23. Misi Sean : 'membentuk aliansi'

46 11 3
                                    

Amaya menikmati semilir angin malam dengan ditemani oleh Sean. Sean yang notabenenya sudah bisa menyetir dengan stabil motor keramat Galih ini, sehingga Amaya pun tidak perlu sepanik sebelumnya.

Karena jam sudah menunjukkan pukul sepuluh malam, alhasil jalanan tidak sepadat biasanya. Jalanan lebih longgar dan Amaya bisa mendengar jelas suara deru mesin motor Galih ini yang tidak seberisik motor sport pada umumnya.

Pokoknya suasana didetik ini benar-benar senyaman itu untuk Amaya. Sampai-sampai Amaya harus terserang kantuk berat. Bahkan beberapa kali ia hampir terlelap dan tanpa sadar kepalanya jatuh ke punggung Sean. Meskipun setelah dia kembali tersadar dia langsung menegakkan posisinya dan menggelengkan kepalanya beberapa kali, berusaha membuat kantuknya hilang.

Amaya refleks menoleh ke arah Sean yang tiba-tiba saja menghentikan motornya di depan sebuah gerobak yang mangkal di tepi jalan, bersama beberapa gerobak lainnya yang menjual nasi goreng, dan ada juga yang menjual pecel lele.

Sean menolehkan kepalanya ke belakang, ke arah Amaya yang dia sadari sejak tadi berusaha menahan kantuknya.
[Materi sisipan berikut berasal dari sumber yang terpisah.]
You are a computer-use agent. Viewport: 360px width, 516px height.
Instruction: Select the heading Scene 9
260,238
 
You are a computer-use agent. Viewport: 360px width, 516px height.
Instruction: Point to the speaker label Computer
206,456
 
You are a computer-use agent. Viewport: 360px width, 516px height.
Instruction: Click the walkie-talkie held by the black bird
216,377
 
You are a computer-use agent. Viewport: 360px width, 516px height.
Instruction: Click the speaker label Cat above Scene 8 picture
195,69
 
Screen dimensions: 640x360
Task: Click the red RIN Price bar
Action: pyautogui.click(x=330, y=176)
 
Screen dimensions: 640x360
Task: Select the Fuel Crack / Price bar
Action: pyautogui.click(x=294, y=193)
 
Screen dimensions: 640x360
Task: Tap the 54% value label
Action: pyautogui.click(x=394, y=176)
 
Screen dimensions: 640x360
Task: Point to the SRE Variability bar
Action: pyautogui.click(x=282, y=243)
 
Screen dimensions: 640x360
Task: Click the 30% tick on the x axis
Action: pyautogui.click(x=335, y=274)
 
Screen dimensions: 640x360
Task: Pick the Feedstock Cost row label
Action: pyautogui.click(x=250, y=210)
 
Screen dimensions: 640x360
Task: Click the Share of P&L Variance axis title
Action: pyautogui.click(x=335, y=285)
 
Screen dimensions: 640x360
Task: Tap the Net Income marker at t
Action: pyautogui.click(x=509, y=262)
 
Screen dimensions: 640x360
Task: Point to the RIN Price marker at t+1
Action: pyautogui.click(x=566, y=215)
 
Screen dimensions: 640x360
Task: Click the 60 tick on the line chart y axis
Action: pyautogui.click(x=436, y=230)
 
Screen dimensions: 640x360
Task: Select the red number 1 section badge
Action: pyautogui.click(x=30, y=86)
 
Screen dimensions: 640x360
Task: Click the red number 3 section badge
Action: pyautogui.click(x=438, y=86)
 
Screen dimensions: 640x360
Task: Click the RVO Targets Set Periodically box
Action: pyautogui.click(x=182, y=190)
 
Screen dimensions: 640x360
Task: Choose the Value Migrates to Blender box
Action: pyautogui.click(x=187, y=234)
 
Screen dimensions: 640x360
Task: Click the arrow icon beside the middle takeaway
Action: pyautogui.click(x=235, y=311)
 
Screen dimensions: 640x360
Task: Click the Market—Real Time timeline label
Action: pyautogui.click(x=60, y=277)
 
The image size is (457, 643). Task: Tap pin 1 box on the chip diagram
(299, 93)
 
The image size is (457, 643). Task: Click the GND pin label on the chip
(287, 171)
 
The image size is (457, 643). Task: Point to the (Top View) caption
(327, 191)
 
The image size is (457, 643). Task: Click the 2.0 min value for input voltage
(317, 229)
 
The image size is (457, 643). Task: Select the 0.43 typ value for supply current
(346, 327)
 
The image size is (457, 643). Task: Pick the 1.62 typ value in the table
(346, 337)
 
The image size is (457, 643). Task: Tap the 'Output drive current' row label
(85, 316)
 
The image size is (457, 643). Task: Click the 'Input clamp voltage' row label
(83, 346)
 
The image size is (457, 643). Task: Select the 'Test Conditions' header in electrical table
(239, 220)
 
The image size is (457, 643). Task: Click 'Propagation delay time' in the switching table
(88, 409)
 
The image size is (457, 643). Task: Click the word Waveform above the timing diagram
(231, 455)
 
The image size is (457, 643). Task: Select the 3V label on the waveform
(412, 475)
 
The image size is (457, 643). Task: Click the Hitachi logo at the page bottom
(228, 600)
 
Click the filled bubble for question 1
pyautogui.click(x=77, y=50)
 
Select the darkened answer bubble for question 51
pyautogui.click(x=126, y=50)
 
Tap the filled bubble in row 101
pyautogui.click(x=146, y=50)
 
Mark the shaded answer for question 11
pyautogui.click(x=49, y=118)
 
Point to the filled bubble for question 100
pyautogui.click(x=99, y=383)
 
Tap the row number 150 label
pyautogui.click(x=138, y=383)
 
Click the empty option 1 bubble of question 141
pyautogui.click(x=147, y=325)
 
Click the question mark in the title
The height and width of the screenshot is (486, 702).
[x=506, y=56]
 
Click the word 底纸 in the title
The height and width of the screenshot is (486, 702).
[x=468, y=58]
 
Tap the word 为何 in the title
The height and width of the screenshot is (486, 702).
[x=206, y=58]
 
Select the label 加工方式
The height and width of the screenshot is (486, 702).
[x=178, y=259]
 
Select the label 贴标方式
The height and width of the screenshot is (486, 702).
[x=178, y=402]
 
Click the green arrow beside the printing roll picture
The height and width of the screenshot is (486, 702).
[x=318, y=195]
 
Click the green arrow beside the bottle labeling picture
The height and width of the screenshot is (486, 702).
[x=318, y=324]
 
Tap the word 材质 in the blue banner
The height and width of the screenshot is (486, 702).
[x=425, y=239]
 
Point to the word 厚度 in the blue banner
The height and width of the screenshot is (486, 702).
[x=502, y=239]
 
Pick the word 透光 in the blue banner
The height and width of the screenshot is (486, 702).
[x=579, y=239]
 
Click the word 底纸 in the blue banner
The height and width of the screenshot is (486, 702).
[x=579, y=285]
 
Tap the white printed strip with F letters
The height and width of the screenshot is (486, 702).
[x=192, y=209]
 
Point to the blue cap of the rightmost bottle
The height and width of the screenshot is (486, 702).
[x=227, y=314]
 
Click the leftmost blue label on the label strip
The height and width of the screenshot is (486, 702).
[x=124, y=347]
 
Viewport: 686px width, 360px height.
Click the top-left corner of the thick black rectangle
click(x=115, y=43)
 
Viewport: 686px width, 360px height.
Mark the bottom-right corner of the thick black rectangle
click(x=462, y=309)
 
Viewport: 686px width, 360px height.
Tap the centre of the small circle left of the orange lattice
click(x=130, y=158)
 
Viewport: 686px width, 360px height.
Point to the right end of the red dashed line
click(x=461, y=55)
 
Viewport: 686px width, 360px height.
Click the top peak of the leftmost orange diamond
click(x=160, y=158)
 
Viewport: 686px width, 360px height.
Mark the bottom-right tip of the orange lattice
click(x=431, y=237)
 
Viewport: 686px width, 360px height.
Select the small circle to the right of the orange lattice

Makannya dia pun berinisiatif berhenti di sini.

"Mau itu nggak?" Katanya sembari menunjuk ke arah gerobak yang paling dekat dengannya.

Amaya mengikuti arah tunjuk Sean yang mengarah pada gerobak angkringan. Di dekat gerobak tersebut pun digelar tikar yang umumnya digunakan untuk para pelanggan.

"Angkringan tuh jualan apa Sen?"

"Jih!" Sean berdecih sinis. Jujur dia agak kecewa karena ternyata Amaya tidak tahu apa saja yang dijual di angkringan. Padahal ini adalah tempat favoritnya anak muda dan bapak-bapak ketika di malam hari. Jelas saja lebih receh ketimbang di kafe, AC-nya pun menggunakan angin malam. Tapi tidak kalah nyamannya kok dengan kafe.

"Turun turun, gue jajanin dah" katanya meminta Amaya turun. Bahkan memaksanya.

Amaya pun langsung turun dari motor tersebut lalu merapikan rambutnya yang agak berantakan. Manik matanya sibuk melihat Sean yang sedang memarkirkan dengan rapi motor keramat Galih. Sebisa mungkin posisi motor tersebut aman sentosa, dan minim kemungkinan akan ditabrak kendaraan lain. Bisa mengamuk Galih kalau motornya ini lecet barang sedikit saja.

Selesai dengan urusan motor, Sean pun langsung mengajak Amaya duduk di atas tikar yang belum diisi oleh pengunjung lain. Agar enak mojoknya---eh Sean tidak seperti itu saudara-saudara, maksudnya agar luas saja tempat mereka untuk duduk. Tolong jangan meniru hal-hal negatif seperti itu ya.

Sean memesankan dua gelas susu jahe hangat pada penjual tersebut dan tempe mendoan yang baru digoreng. Urusan nyambung atau tidak dengan minuman yang mereka pesan sih urusan belakangan. Yang penting kenyang saja dulu.

Setelah itu Sean duduk di sisi Amaya sembari membawa sepiring tempe mendoan itu. "Nih makan Ay" katanya pada Amaya.

Amaya mengangguk sekilas, namun ia lebih memilih untuk sibuk kembali menatap ke sekeliling, melihat suasana di sekitar tempat ini yang sedikit berisik dengan suara lalu lalang kendaraan namun terasa sehangat itu. Meskipun tempat ini sederhana, tapi Amaya merasa begitu nyaman ada di sini. Dia juga tidak perlu takut terjadi sesuatu padanya karena ada Sean di sampingnya. Ya, Sean pasti akan menjaganya kan?

Amaya menoleh ke arah Sean yang mengambil tempe yang masih mengepulkan asap tipis-tipis itu dari piring, kemudian menggigitnya.

Sadar diperhatikan oleh Amaya, Sean refleks melirik Amaya, "Ap--eh! Huh hah huh hah panas euy" pekik Sean, refleks menjatuhkan tempe tersebut ke atas tikar. Lalu Tanpa berpikir dua kali, dia langsung mengambil tempe tersebut dan meniupnya sekilas sebelum memakannya sembari menahan panas.